I would like to know what is the correct type definition for the lambda presented below, so that the following code will compile using a conformant c++11 compiler:

#include <cstdio>
#include <string>

template<class Func>
class foo
{
public:
   foo(Func func)
   : fum(func){}
   Func fum;
};

int main()
{
   foo<???> fi([](int i) -> bool { printf("%d",i); return true; });
   fi.fum(2);
   return 0;
}

I guess another way it could be done is like so:

template<typename Func>
foo<Func> make_foo(Func f)
{
   return foo<Func>(f);
}

int main()
{
   auto fi = make([](int i) -> bool { printf("%d",i); return true; });
   fi.fum(2);
   return 0;
}

It's auto + decltype:

auto l = [](int i) -> bool { printf("%d",i); return true; };
foo<decltype(l)> fi(l);
fi.fum();

Every single lambda has a different, unique, unnamed type.
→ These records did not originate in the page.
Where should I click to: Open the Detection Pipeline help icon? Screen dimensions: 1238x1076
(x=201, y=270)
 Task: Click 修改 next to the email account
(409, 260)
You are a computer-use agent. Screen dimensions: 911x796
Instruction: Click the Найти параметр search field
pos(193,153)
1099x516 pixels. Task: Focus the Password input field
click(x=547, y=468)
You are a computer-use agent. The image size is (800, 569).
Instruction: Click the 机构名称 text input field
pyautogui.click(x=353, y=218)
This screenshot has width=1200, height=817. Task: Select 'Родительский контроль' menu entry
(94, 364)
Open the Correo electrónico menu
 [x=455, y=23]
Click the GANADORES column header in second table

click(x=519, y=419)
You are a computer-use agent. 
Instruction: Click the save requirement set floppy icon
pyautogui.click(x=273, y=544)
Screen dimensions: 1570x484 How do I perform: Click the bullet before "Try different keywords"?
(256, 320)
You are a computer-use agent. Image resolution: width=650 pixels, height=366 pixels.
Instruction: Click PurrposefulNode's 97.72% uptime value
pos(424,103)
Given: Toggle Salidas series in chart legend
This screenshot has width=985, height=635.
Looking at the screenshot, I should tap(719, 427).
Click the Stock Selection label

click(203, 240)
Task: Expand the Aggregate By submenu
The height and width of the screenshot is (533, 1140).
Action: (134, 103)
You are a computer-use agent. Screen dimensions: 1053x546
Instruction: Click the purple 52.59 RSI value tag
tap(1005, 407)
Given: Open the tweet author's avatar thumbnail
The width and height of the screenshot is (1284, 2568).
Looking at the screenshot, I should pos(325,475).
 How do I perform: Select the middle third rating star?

You, as a coder, just can not name it.

However, in your case, since the lambda doesn't capture anything (empty []), it is implicitly convertible to a pointer-to-function, so this would do:

foo<bool(*)(int)> fi([](int i) -> bool { printf("%d",i); return true; });
fi.fum();

It's std::function<bool(int)>. Or possibly just bool(*)(int) if you prefer, since the lambda doesn't capture.

(The raw function pointer might be a bit more efficient, since std::function does (at least in some cases) require dynamic allocation for some type erasure magic.)